Take a step back in time as you walk through Old Salem one of America's most well-documented historic attraction and learn about the rich history of African Americans in Salem. Visit St. Philips Moravian Church, the state’s oldest standing African American church, an interpretive site for the African American experience in the south.
View arts, exhibits and experience Winston-Salem’s vibrant African American culture at Diggs Gallery. With its 6,500 square feet of gallery space, Diggs offers several visual art exhibitions each year and hosts educational programs in a number of disciplines.
Take a guided tour of the sculpture garden and see the breathtaking Biggers Murals, Origins and Ascension, located in the O'Kelly Library on the campus of Winston-Salem State University. These powerful works tower over you, standing more than 30 feet tall and 15 feet wide.

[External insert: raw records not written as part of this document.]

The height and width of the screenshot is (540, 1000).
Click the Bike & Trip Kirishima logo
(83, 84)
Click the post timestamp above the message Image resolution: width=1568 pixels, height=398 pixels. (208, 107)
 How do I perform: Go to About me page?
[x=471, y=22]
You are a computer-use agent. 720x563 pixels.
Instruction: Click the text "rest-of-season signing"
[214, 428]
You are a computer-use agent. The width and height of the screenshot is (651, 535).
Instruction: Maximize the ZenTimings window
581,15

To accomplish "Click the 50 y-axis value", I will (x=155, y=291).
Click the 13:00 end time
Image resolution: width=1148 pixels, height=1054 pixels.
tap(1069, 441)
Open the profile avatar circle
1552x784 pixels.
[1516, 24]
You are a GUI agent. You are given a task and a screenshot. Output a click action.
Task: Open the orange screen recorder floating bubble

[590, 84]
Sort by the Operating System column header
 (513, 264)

For lunch, enjoy Southern food at Meta’s and Sweet Potatoes (Well Shut My Mouth) - A restaurant. Sweet Potatoes was recently recognized for their cornbread and sweet potato pie by the New York Times and USAToday.com. Click here to see the New York Times story.
The Delta Fine Arts Center has provided quality educational and cultural programming. Since its founding in 1972, the organization's goal has been to stimulate interest and pride in American arts and humanities, emphasizing the contributions of African-Americans. Programs in the visual arts, music, literature, drama, history and folk arts are offered.
The biennial National Black Theatre Festival, held August 3-8, features more than 100 performances by the best black theatre companies in the world. Produced by the North Carolina Black Repertory Company, the state’s first Black professional theatre company, this festival allows participants to mingle with celebrities and take part in nightly receptions, parades, films and poetry slams. The North Carolina Black Repertory Company celebrates black theatre with multiple performances produced throughout the year.
Tour the -restored one-room schoolhouse, Historic Oak Grove School, built for African American students in the early 1900s. It now serves as a museum exhibiting furniture, fixtures and school-related items found in one-room schools. Enjoy a special tour guided by former students who attended one-room schools.